Reading Time: 9 minutes

Guest information book

Why you should create a welcome book

Sometimes when we know our holiday home and the area so well, we can take things for granted and forget what it felt like when we were new to the area.

We forget that to our new guests the whole place is unfamiliar. Guests are no longer just looking for somewhere to sleep – they’re expecting their hosts to be helpful and informative.

One of the easiest and most effective ways to set yourself apart and ensure your guests get the most out of their stay is to provide a comprehensive welcome book. It quickly answers all their questions about your holiday rental and the area, so they can have a fantastic holiday.

It will also make life easier for you if your guests know how to work appliances, where to find a good restaurant, how to get to the supermarket etc.

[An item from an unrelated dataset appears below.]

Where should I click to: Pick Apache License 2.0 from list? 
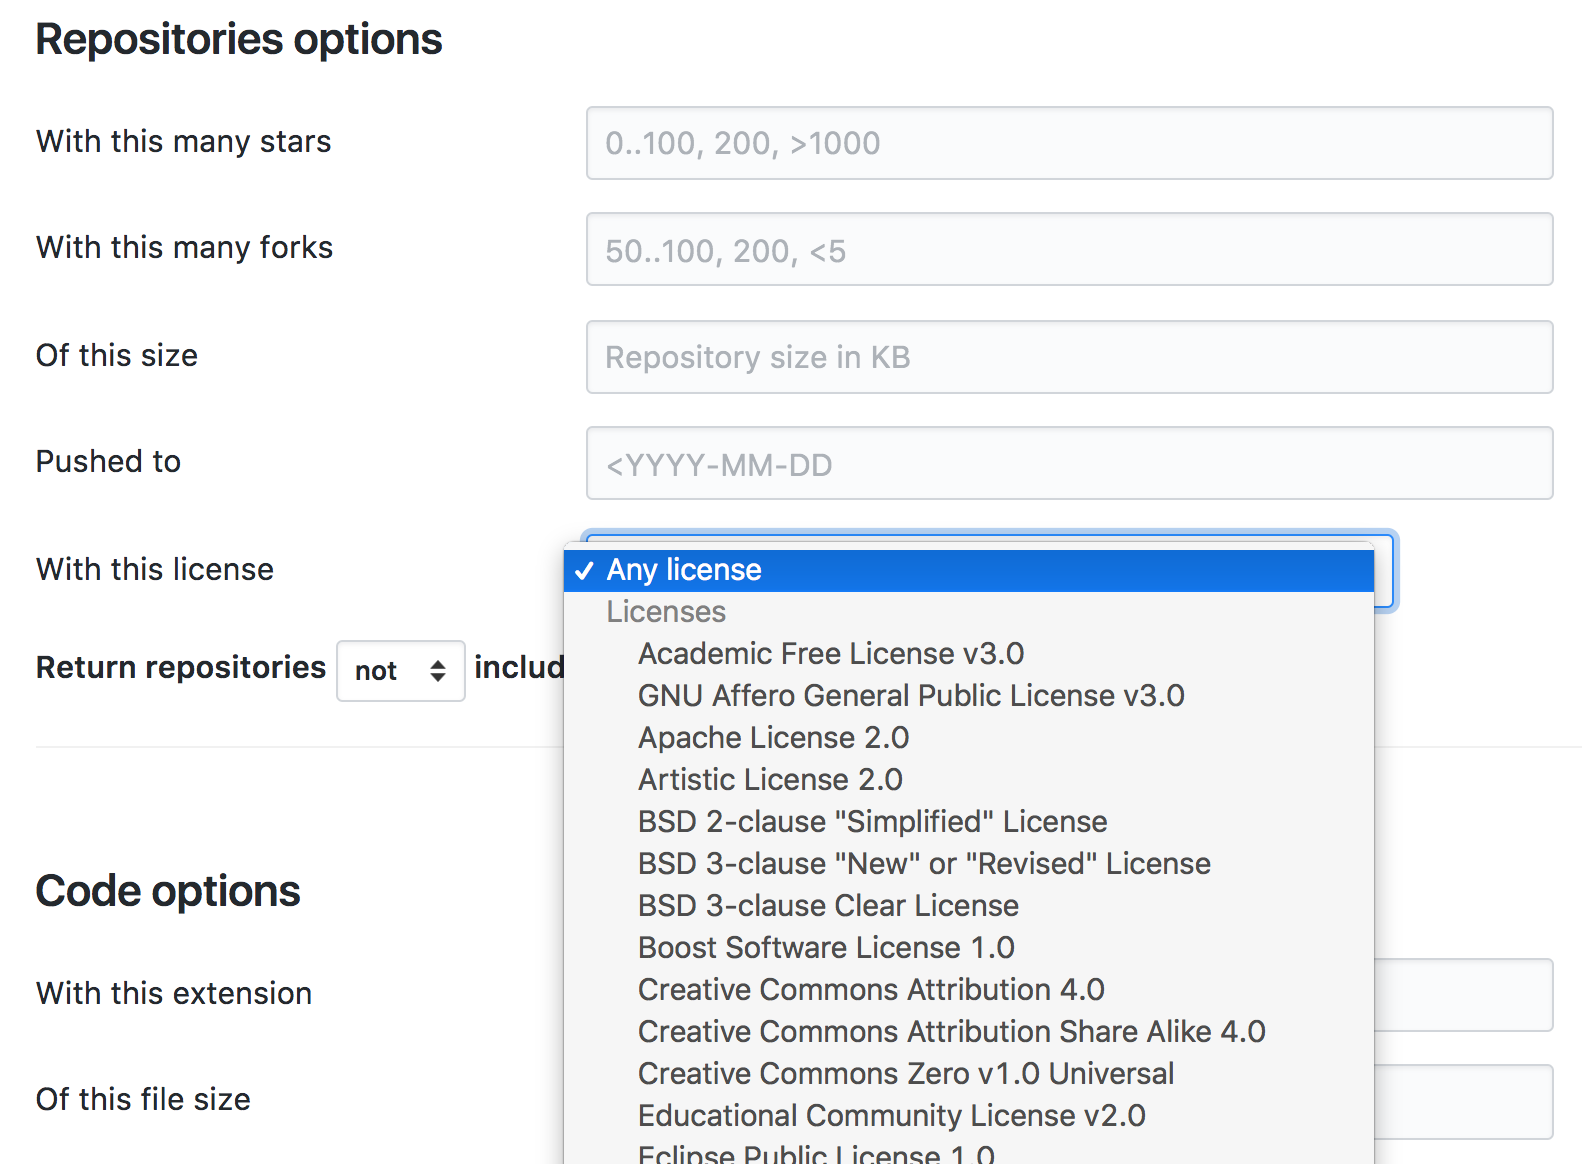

This should save you from some late-night phone calls!

If done well, your guests are likely to reward your thoughtfulness with a great review, repeat visits and recommendations.

What to include in a guest information book?

The most essential pieces of information that guests need to know should be summarised first. Especially the Wi-Fi password – the thing that everybody wants!

If you include these key sections in your guest manual, it will cover the majority of information guests need to know. If guests have asked you something more than once, then it needs adding to your welcome book.

A friendly welcome note

welcome note

In the first section of your guest book, welcome your guests to your holiday home with a personal warm welcome message. Perhaps a photo and any interesting back story about the property. Why you bought it, any renovations you did, any historical connections, but most importantly – what you love about the property.

Let the guest know that you are happy to have them and that you care about the experience they have in your holiday home – they tend to take more care of it if they do!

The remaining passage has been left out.